Agencies say situation is worse than when Haiyan struck the Philippines

SUVA (Fiji) - Aid agencies described conditions in cyclone-ravaged Vanuatu as among the most challenging they have ever faced, as the Pacific nation's President blamed climate change for worsening the devastation.

Save the Children's Vanuatu director Tom Skirrow said the logistical challenges were even worse than when Super Typhoon Haiyan struck the Philippines in November 2013, killing more than 7,350 people and ravaging an area as big as Portugal.

"I was present for the Haiyan response and I would 100 per cent tell you that this is a much more difficult logistical problem," he said. "The numbers are smaller but the percentage of the population that's been affected is much bigger."

Ms Aurelia Balpe, head of the Pacific office of the International Federation of Red Cross and Red Crescent Societies, agreed that the task facing aid agencies was likely unprecedented in the region. "I don't think there has ever been destruction on this scale in one place," she said.

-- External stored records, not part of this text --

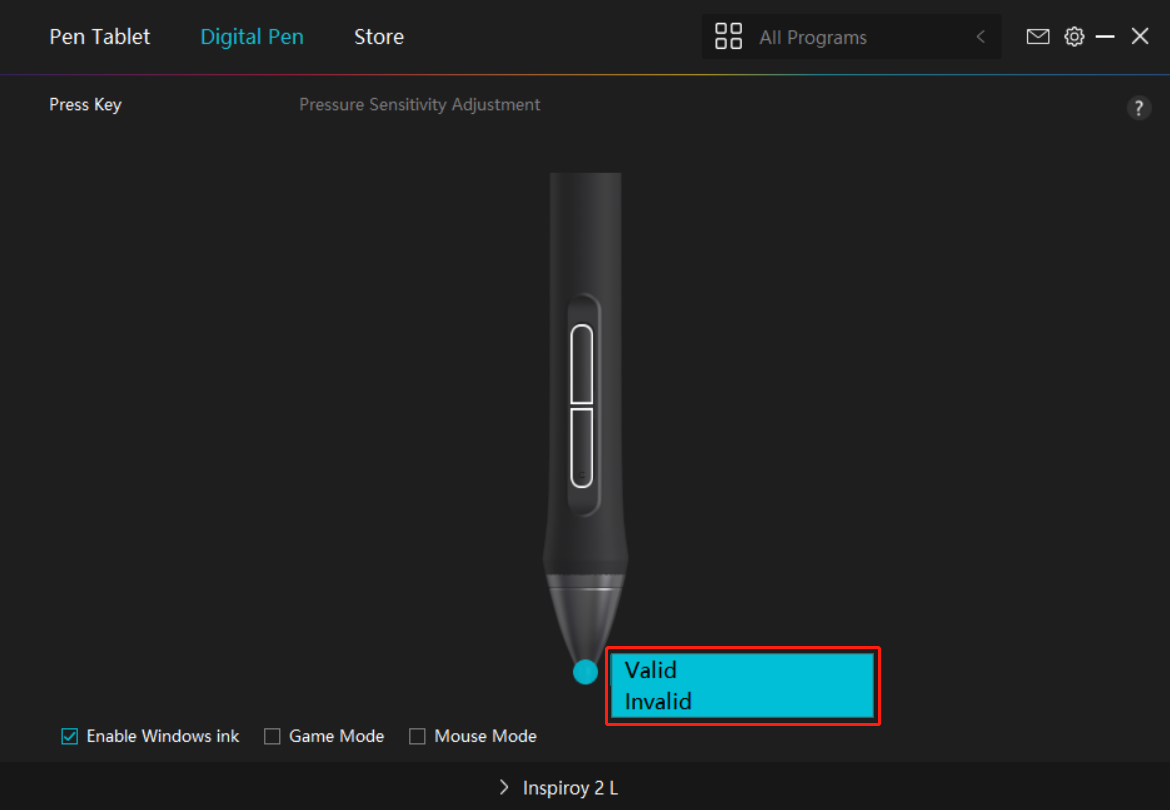Open the Store tab
This screenshot has height=810, width=1170.
(x=379, y=37)
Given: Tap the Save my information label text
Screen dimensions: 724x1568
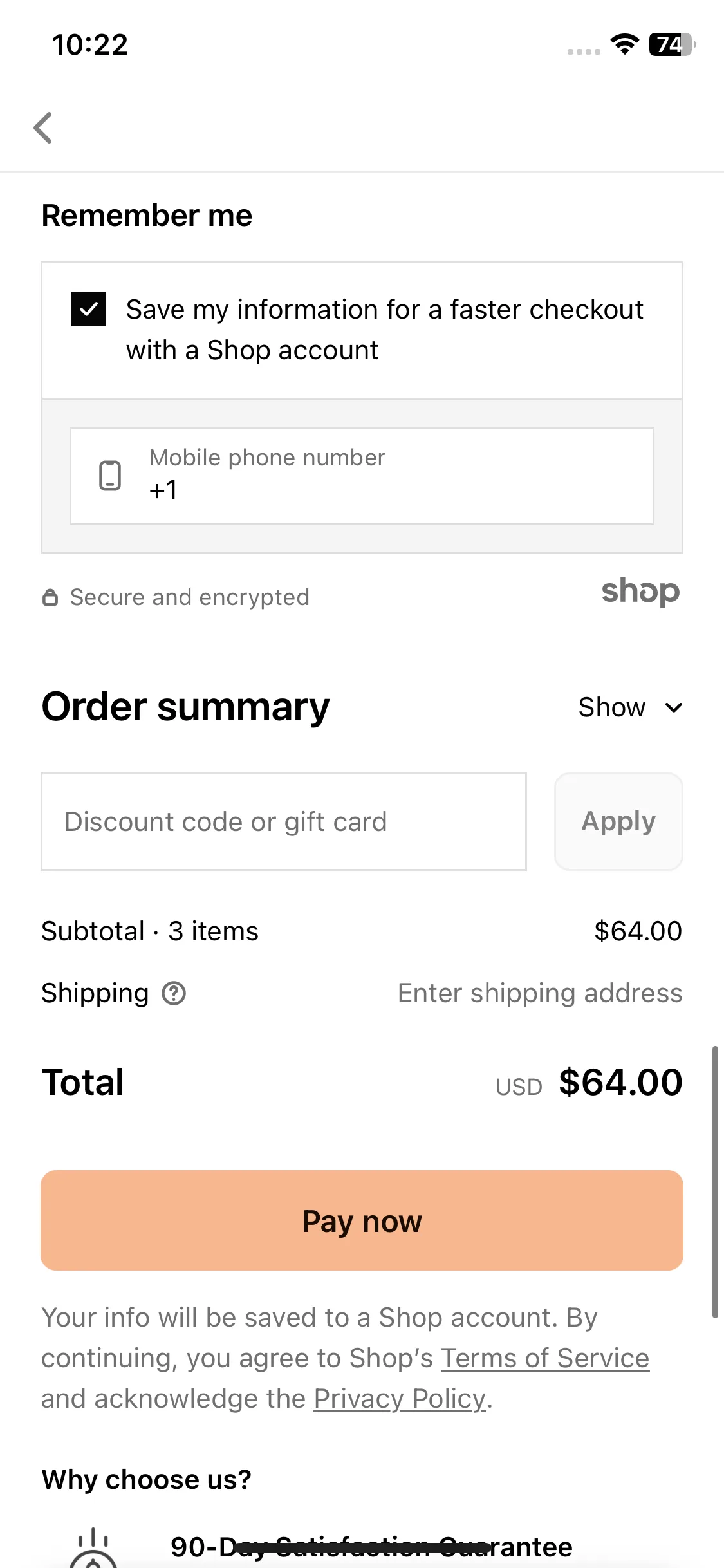Looking at the screenshot, I should [384, 330].
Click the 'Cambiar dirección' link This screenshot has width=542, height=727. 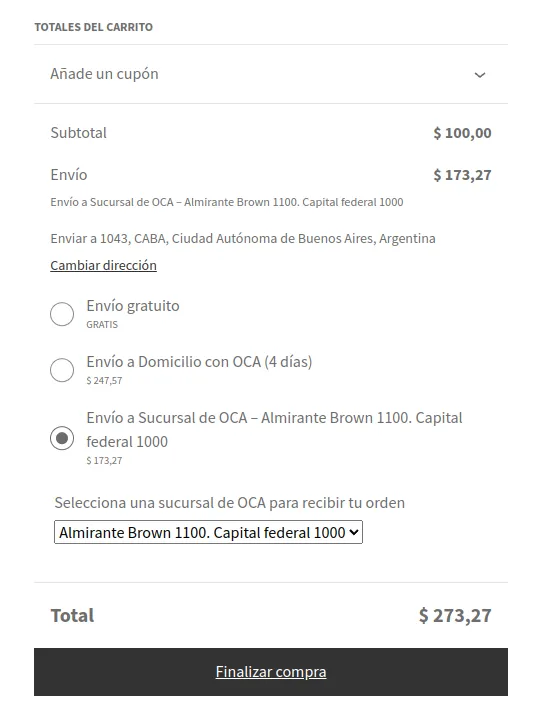click(103, 265)
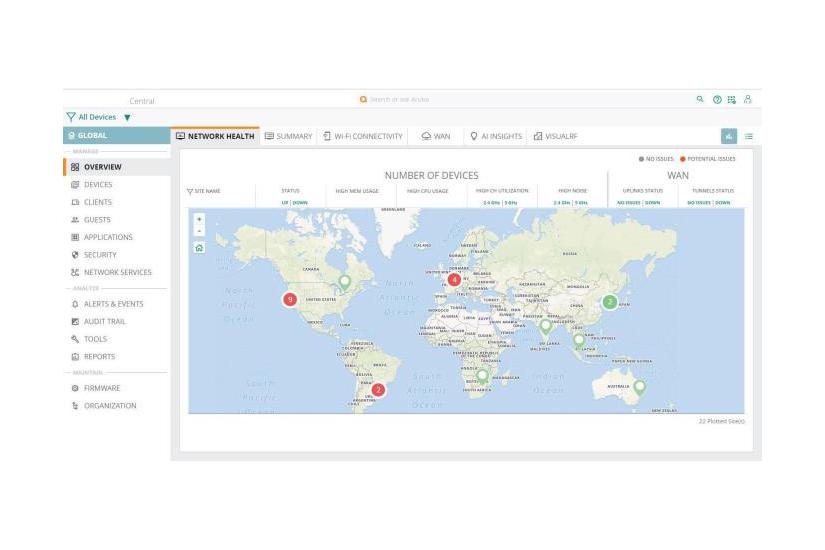Expand the green cluster of 2 sites in Asia

tap(609, 301)
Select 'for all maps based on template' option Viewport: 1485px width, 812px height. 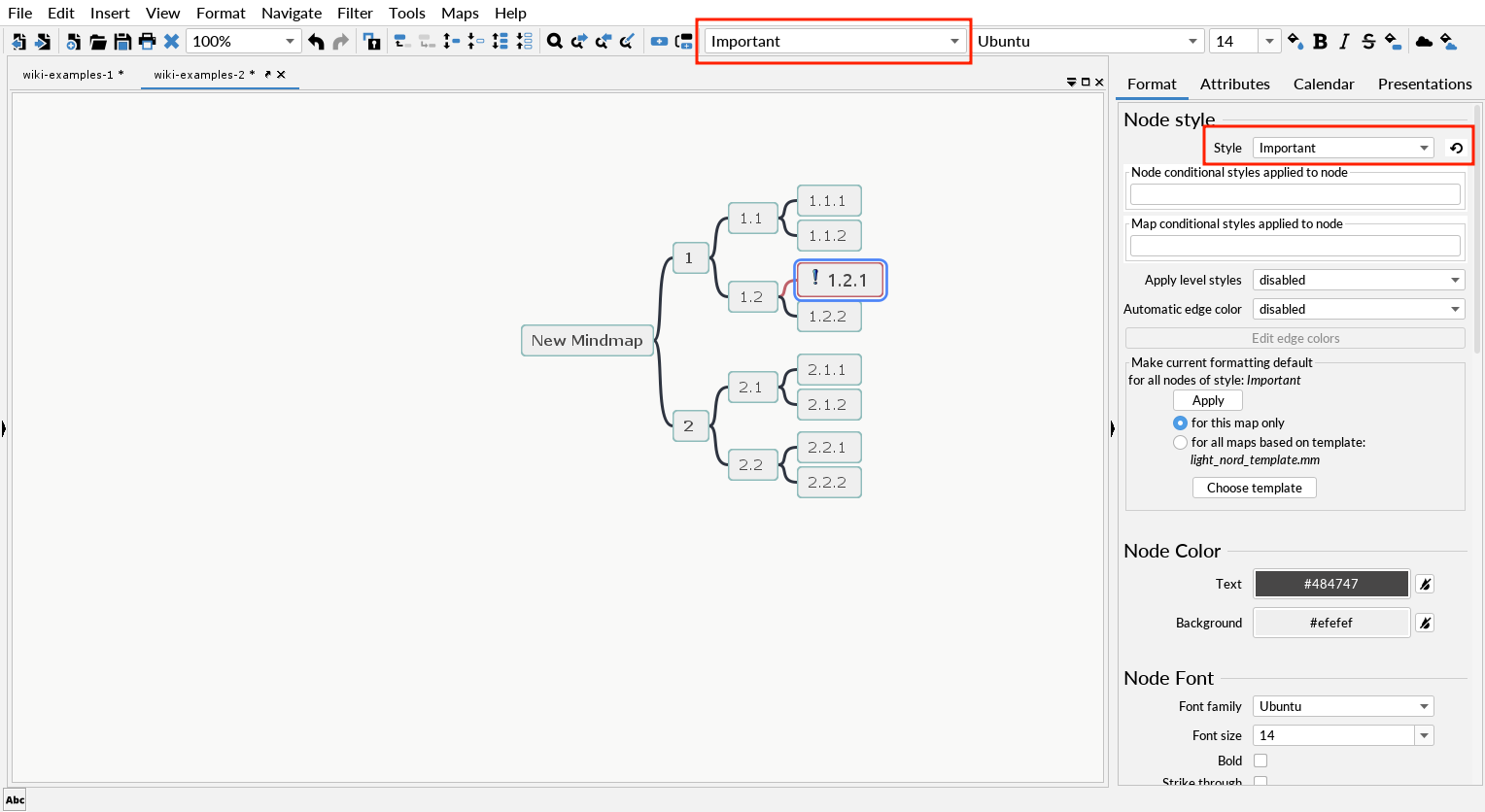1180,442
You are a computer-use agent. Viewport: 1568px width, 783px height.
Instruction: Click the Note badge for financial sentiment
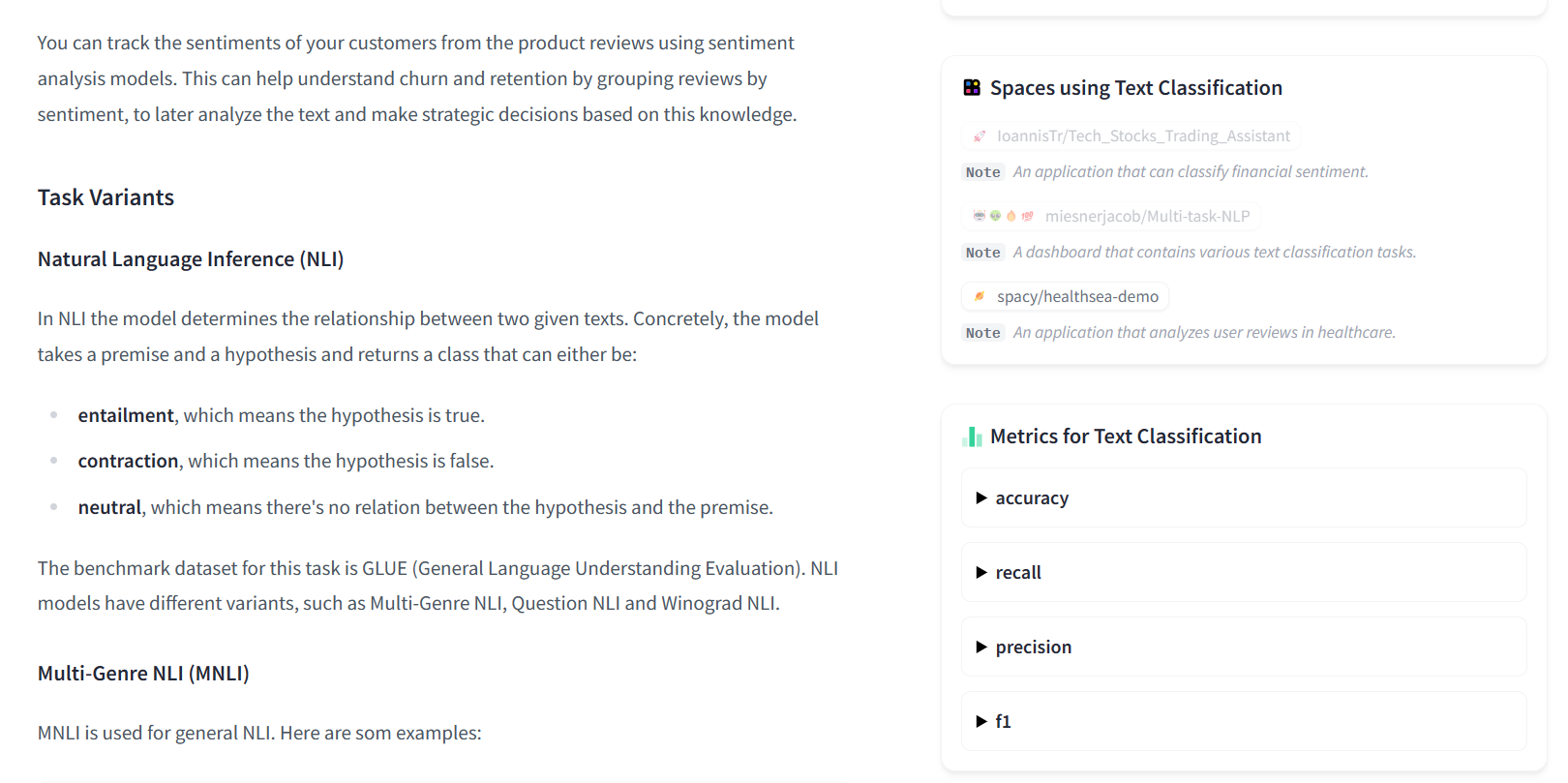[982, 172]
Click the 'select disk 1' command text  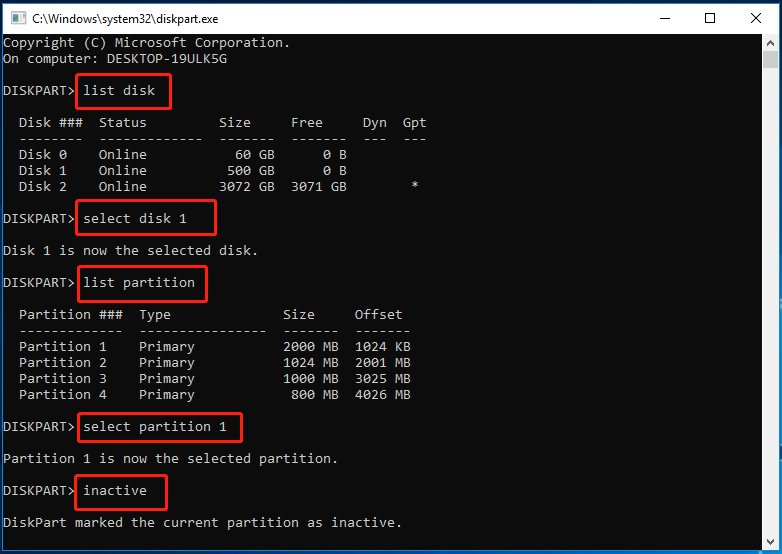point(135,218)
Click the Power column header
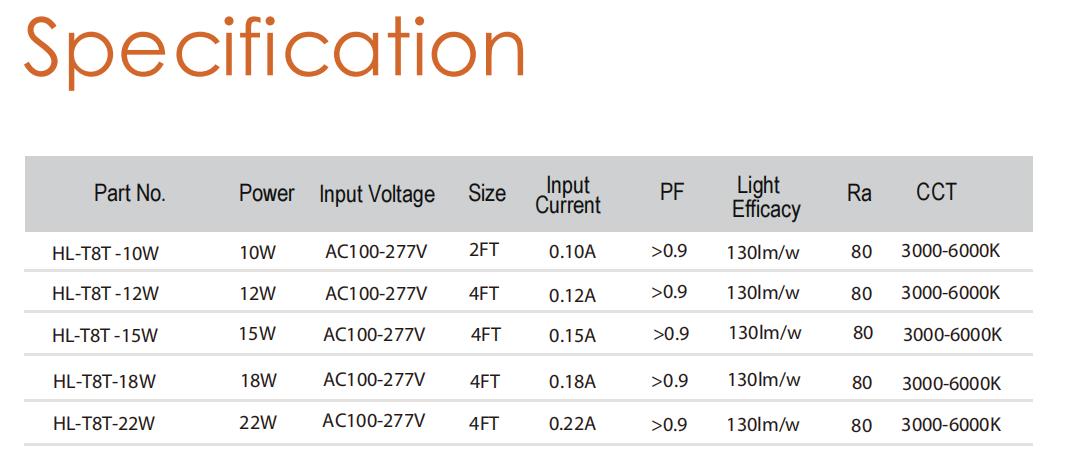 point(267,193)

Care International spokesman Tom Perry said flying into the capital, Port Vila, where up to 90 per cent of homes have been damaged, was "startling". "It's been flattened, all that green is basically horizontal. Trees are just kind of standing like broken toothpicks, it's quite startling... it's hard to find a home that hasn't been hit," he told the Australian Broadcasting Corporation.

Oxfam country director in Port Vila, Mr Colin Collett van Rooyen, said the lack of clean water, temporary toilets, water purification tablets and hygiene kits needed to be addressed rapidly.

"Friday night was the first emergency with the arrival of Cyclone Pam; disease will be the second emergency without clean water, sanitation and hygiene provision," he said. "There are more than 100,000 people likely homeless, every school destroyed, evacuation centres full, damage to health facilities and the morgue."

Mr Skirrow said flights over remote islands had confirmed widespread destruction elsewhere in the impoverished nation of 270,000. "It's frustrating, we're still stuck in a small part of Port Vila, we can't even get to the north of this island (Efate) to find out what's going on," he said.

"I am absolutely sure there will be at least 150,000 people significantly affected, most likely homeless, and about 75,000 of them will be children."

The Singapore Red Cross said it will contribute US$25,000 (S$34,800). The amount, from its Disaster Response Emergency Fund, will be used to purchase much-needed emergency relief items for Vanuatu, a media statement said yesterday.

Pacific nations regard themselves as at the front line of climate change, given that many are low-lying islands dangerously exposed to rising sea levels.

"Climate change is contributing to the disaster in Vanuatu," President Baldwin Lonsdale earlier told reporters in Japan, where he was attending a United Nations disaster conference. He said the rain had been unusually heavy this year.

Military planes from Australia, New Zealand and France were arriving loaded full of food, shelter, medicine and generators, along with disaster relief teams.

The UN Office for the Coordination of Humanitarian Affairs said the cyclone, which was the maximum category five, had affected countries across the South Pacific, including the Solomon Islands, Kiribati, Fiji, Tuvalu and Papua New Guinea.

The UN had unconfirmed reports that the cyclone had killed 44 people in one province alone on Vanuatu, which has more than 80 outlying islands. The official death toll yesterday was eight.